EXERCISE PROMPT: Put the lines between the one holding "Given: Click the 登录/注册 link" and the one holding "The width and", inclusive, into a JSON list of strings, one string per line. Skip blank lines and omit the pictures.

RECORDS:
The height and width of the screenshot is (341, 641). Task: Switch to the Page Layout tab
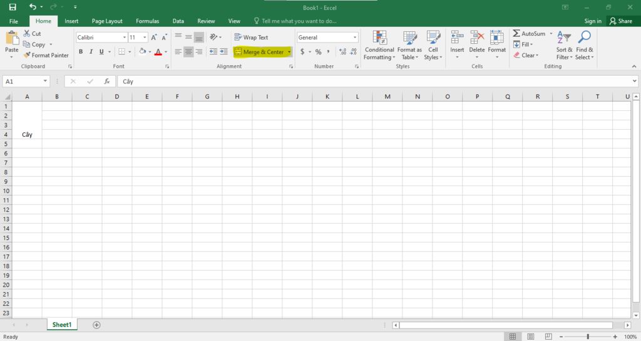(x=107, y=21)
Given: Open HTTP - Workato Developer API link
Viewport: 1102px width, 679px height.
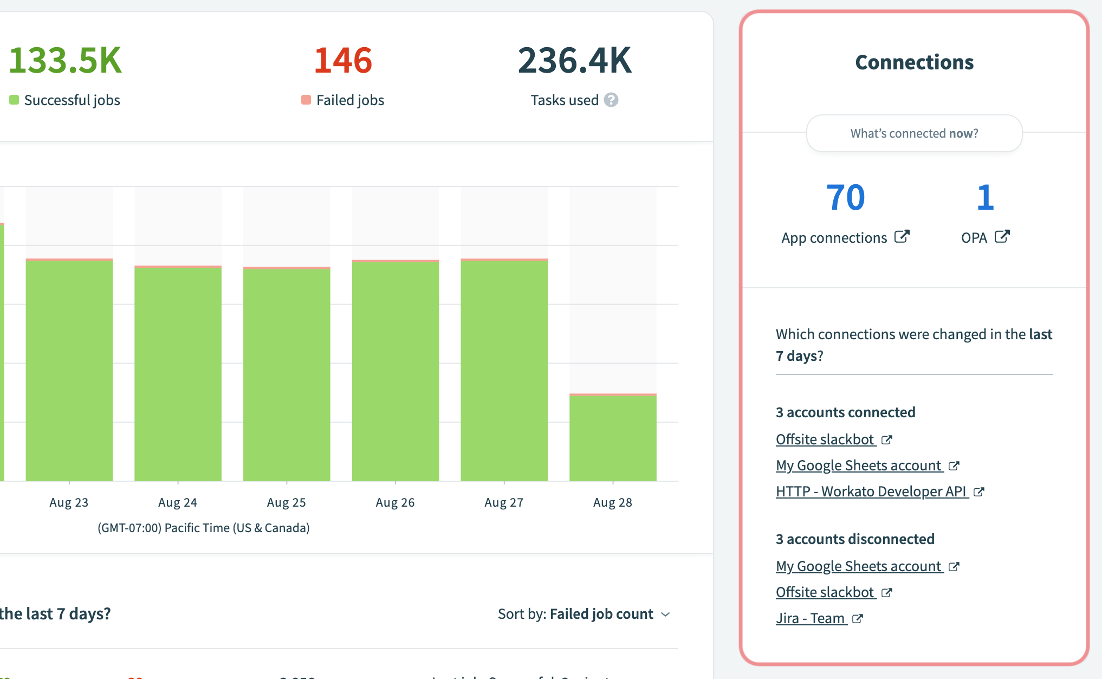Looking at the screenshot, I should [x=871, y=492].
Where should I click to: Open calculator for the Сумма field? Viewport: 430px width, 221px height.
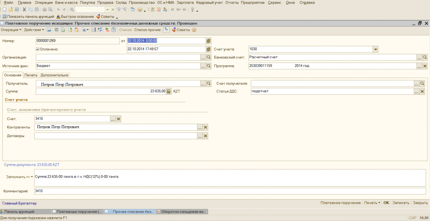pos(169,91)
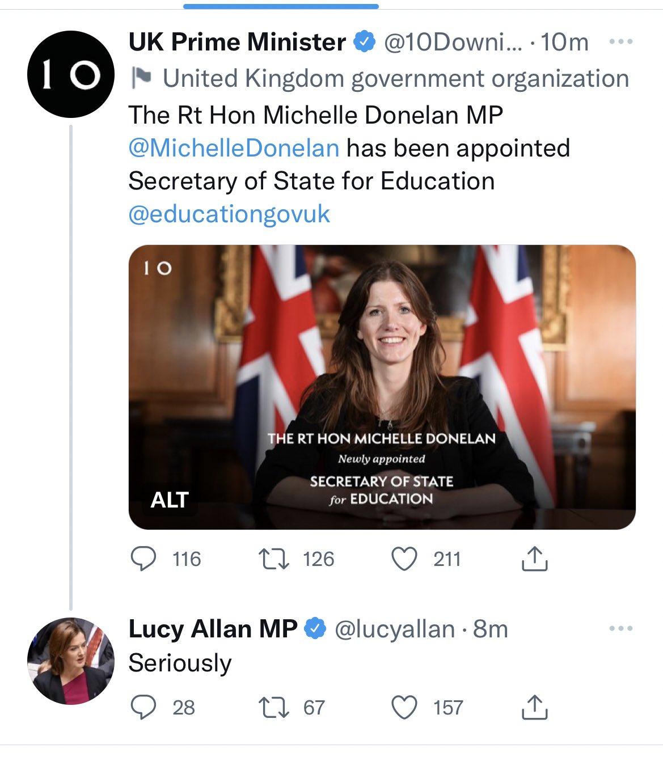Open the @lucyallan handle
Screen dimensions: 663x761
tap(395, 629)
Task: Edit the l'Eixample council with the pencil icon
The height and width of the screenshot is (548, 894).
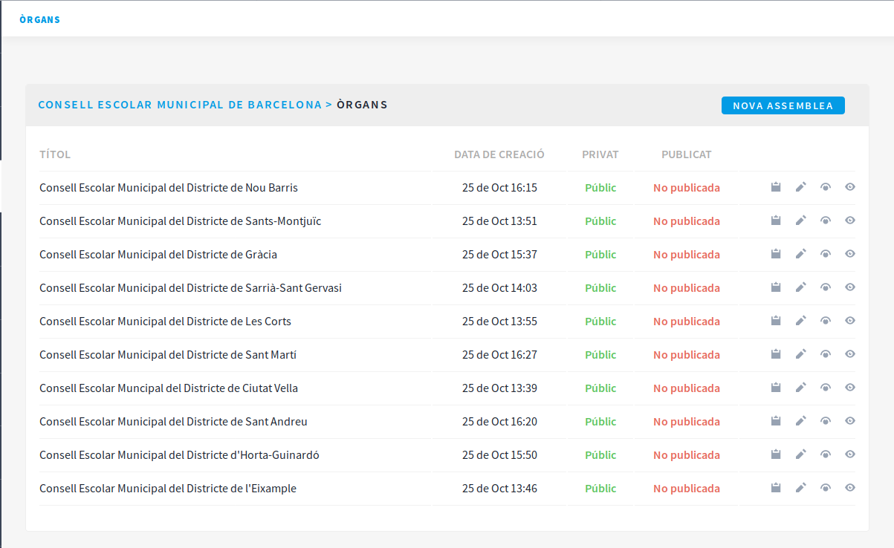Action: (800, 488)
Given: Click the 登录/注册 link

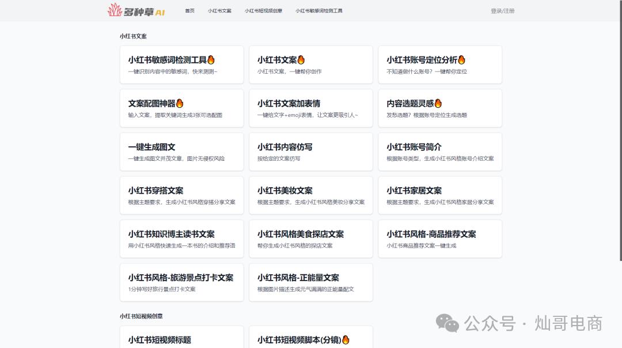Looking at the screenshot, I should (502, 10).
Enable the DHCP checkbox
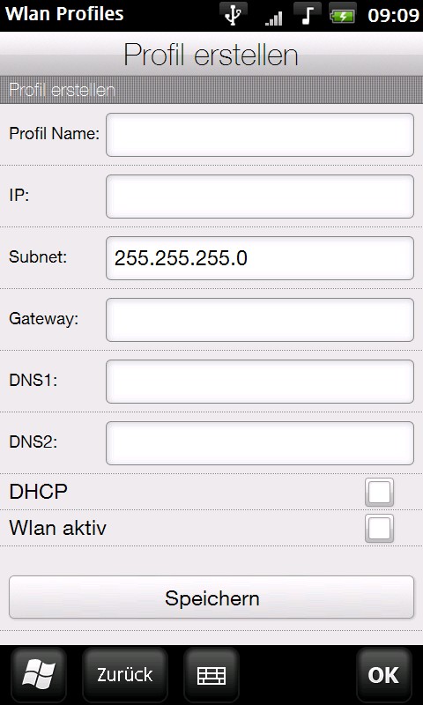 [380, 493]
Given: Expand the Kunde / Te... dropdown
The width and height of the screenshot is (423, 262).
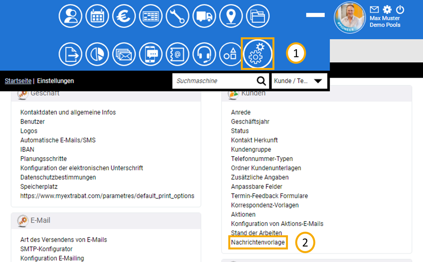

...

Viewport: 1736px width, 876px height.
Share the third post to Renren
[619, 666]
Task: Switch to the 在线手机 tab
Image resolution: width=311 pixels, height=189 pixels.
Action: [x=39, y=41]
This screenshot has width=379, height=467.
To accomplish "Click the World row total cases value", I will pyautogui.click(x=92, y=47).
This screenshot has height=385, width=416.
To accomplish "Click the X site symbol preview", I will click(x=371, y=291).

* * *

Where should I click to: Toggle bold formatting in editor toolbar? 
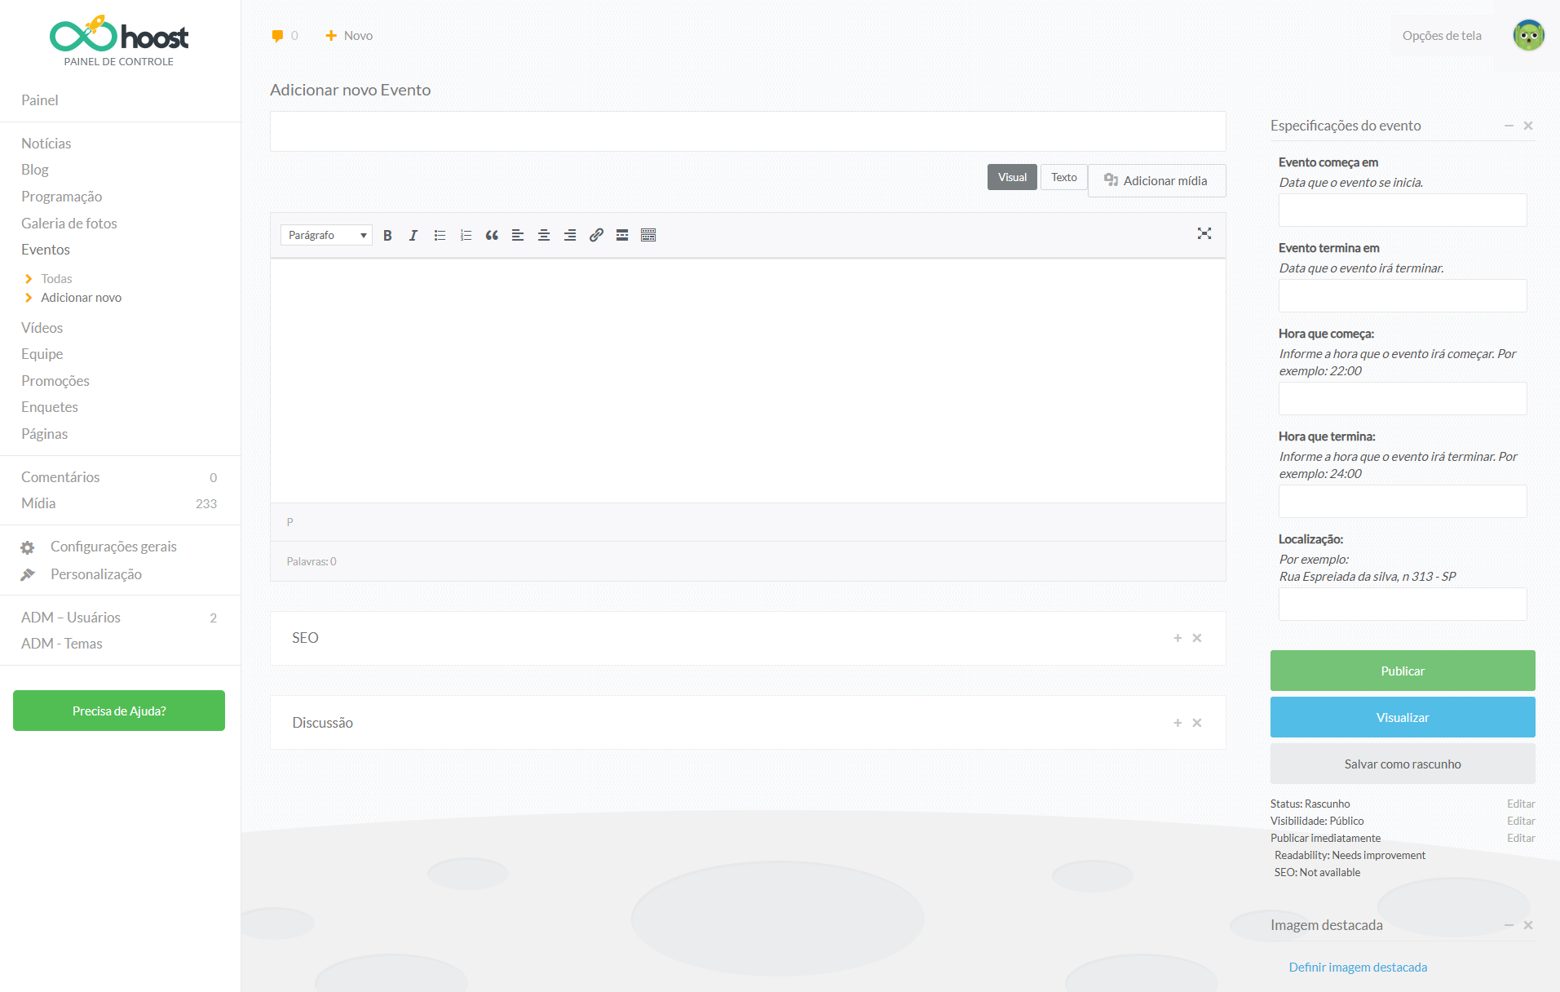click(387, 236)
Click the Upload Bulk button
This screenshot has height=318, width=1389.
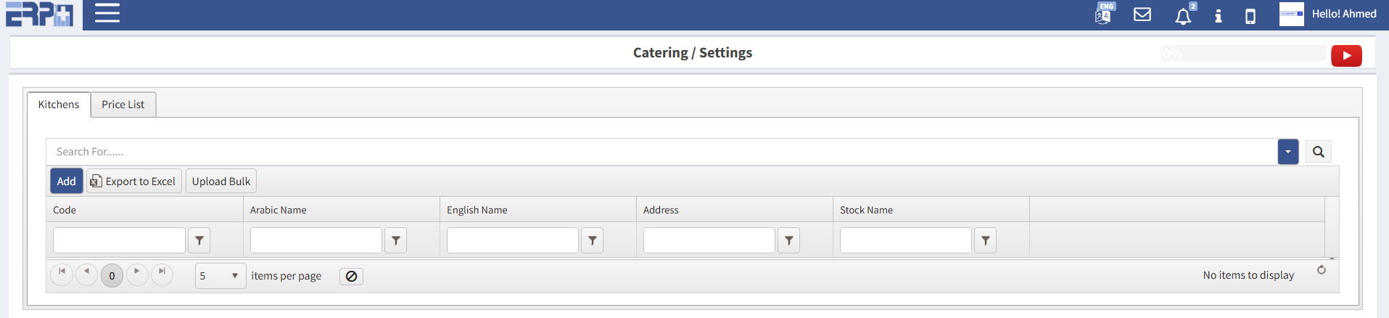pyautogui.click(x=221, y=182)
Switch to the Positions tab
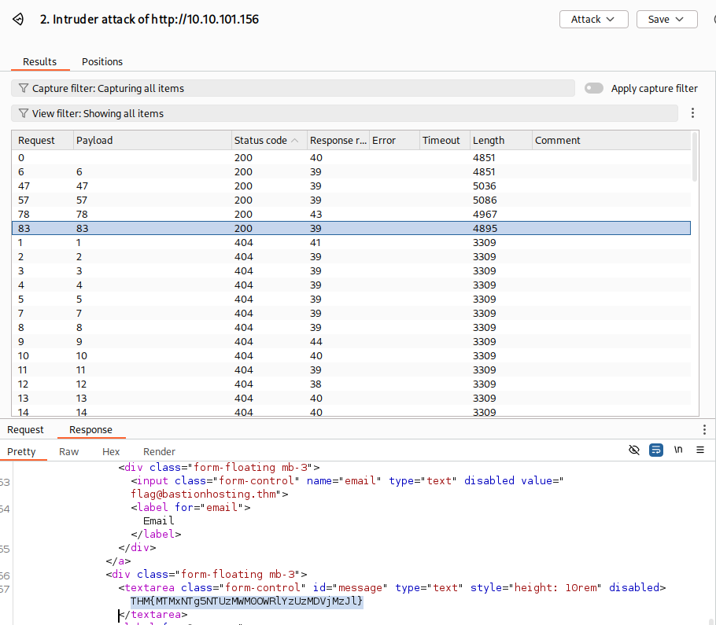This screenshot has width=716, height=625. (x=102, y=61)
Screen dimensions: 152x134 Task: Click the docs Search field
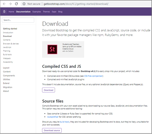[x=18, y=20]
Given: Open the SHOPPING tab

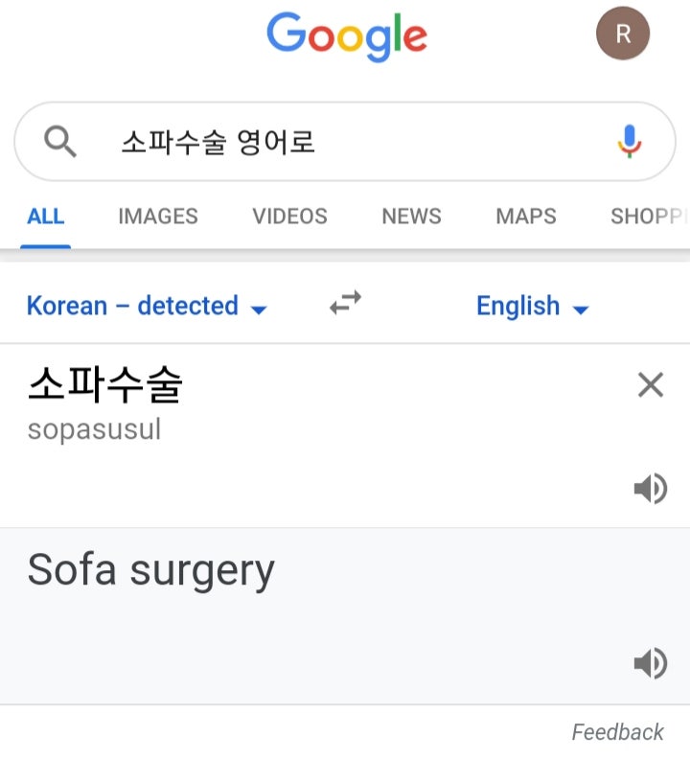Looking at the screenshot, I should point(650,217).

TASK RESPONSE:
[
  "Given: Click the 登录/注册 link",
  "Looking at the screenshot, I should (502, 10).",
  "Enable the DHCP checkbox",
  " [380, 493]",
  "Given: Expand the Kunde / Te... dropdown",
  "The width and height of the screenshot is (423, 262)."
]